Happily serves four.

DAY ONE

All this can be done some time in advance.

TROTTER JELLY

3 pig feet (you’re not using the flesh for this, so don’t worry about shaving them)

2 onions

2 sticks of celery

2 fat carrots 2 leeks

1 head of garlic

A few cloves, peppercorns & juniper berries

Put the feet in a large pan, cover with water, and bring to a boil. Blanch for about 15 minutes, to drive off some of the scum. I’ve skipped this step before and ended up with a pan of sickly green, so please do it. Chop the veg into chunks, washing the leeks, and halve the garlic along its tummy. Drain the feet, rinse off any clinging scum, then put all in the pan and cover with fresh water. Bring to a bright simmer, and leave there for at least three hours, maybe more, until the trotters have completely collapsed, with bones poking all over the place. Drain the stock into jars or tubs, and discard the solids somewhere that won’t attract rats. Leave to cool, then refrigerate.

BRINE

300g fine sea salt (not table salt; it’s got stuff added to it)

200g granulated sugar

2 cloves of garlic, lightly squashed

A few cloves, juniper berries and peppercorns

Put everything in a pan, cover with two litres of water, and heat gently, stirring until the sugar dissolves. Turn up the heat and boil for a couple of minutes. Leave to cool, then refrigerate this too.
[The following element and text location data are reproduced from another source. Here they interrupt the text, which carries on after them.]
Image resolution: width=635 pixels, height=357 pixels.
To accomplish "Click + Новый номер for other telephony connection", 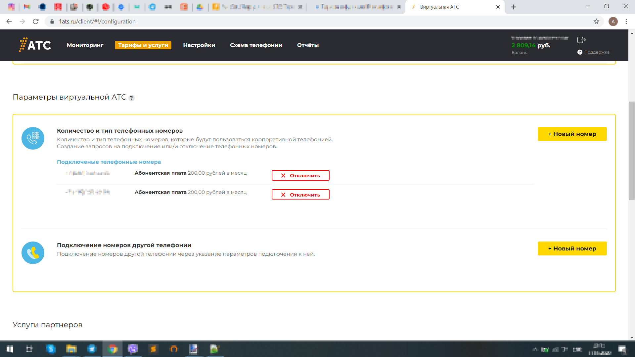I will pos(572,248).
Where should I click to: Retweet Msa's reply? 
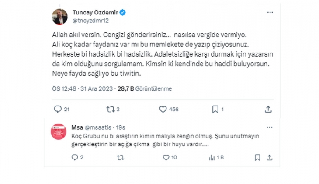tap(120, 157)
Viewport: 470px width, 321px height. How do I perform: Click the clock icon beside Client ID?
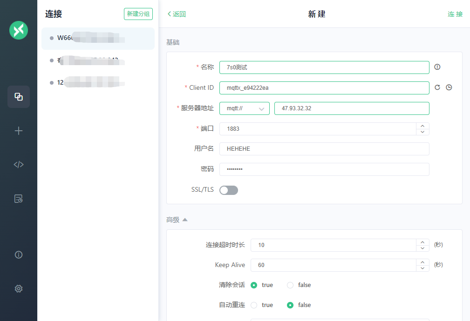point(449,87)
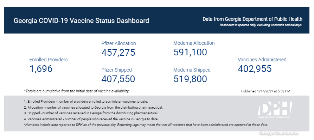The width and height of the screenshot is (314, 140).
Task: Click the dashboard updated daily subtitle
Action: (261, 25)
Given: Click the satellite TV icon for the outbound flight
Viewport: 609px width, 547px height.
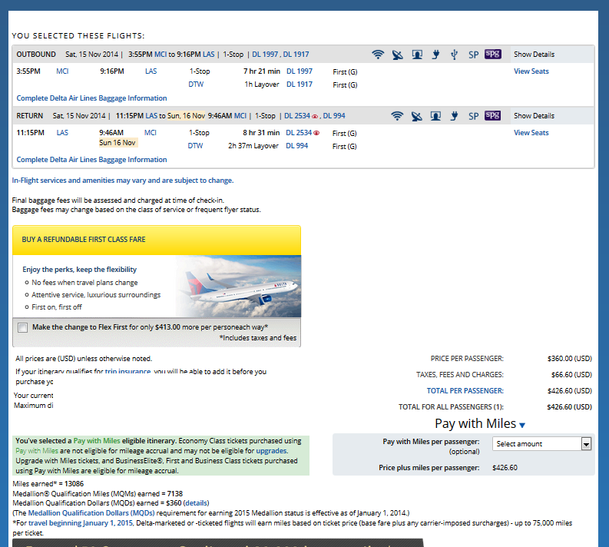Looking at the screenshot, I should tap(397, 55).
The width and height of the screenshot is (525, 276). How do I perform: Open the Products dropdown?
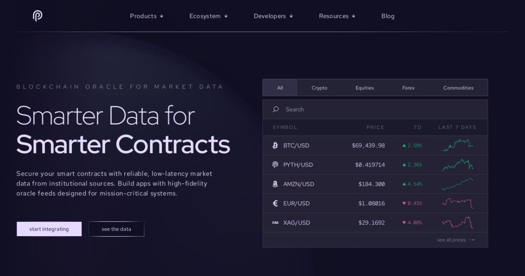pos(147,16)
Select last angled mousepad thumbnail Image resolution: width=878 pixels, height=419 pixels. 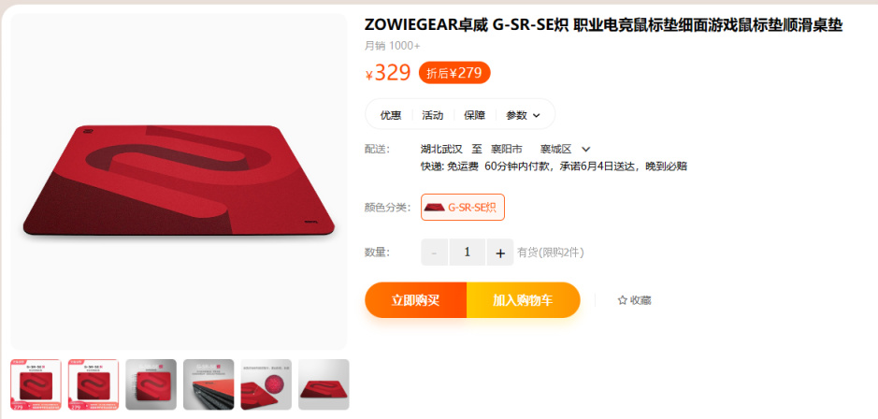[324, 384]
DAY TWO 2 wild rabbits, jointed

The brine

Put the rabbits in the brine, or the brine on the rabbit. Weigh down with a plate or something, and put in the fridge.

DAY THREE RABBIT Brined rabbit (you don’t need the saddles for this; they are much more tender and quick to cook than the legs, so save them for something else)

1 onion

1 fat carrot

1 stick of celery

1 leek

trotter jelly

chicken stock (if you have some)

Again, chunk the veg, and use them to make a rabbit bed in a suitable pan. Drain the rabbit, and rinse under running water for a good few minutes, then arrange the joints on their bed. Add enough trotter jelly to cover the rabbit once melted; it might need a top-up with stock or water. Cover and braise gently for a couple of hours, until the meat starts to fall off the bone.

SAUCE

1 large onion, finely diced

1 carrot, finely diced

1 stick of celery, finely diced

1 lemon, zest only

2 sprigs of thyme, stripped

2 tblspn tomato puree 100ml full-fat milk

50ml white balsamic or other nice vinegar

Extra virgin olive oil

Sweat the vegetables in a good slosh of oil until very soft, then stir in the zest and thyme leaves and cook for a minute until fragrant. Add the puree, increase the heat, and fry for a minute or two. Turn down again, add the milk, and let it bubble away to nothing, then do the same with the vinegar.

TO FINISH

rabbit sauce

a handful of chopped parsley Shred the rabbit meat of the bones and add to the sauce, then strain in enough of the braising liquid to just cover. Simmer until everyone seems happy together, then serve with something bright and green, and polenta or pasta.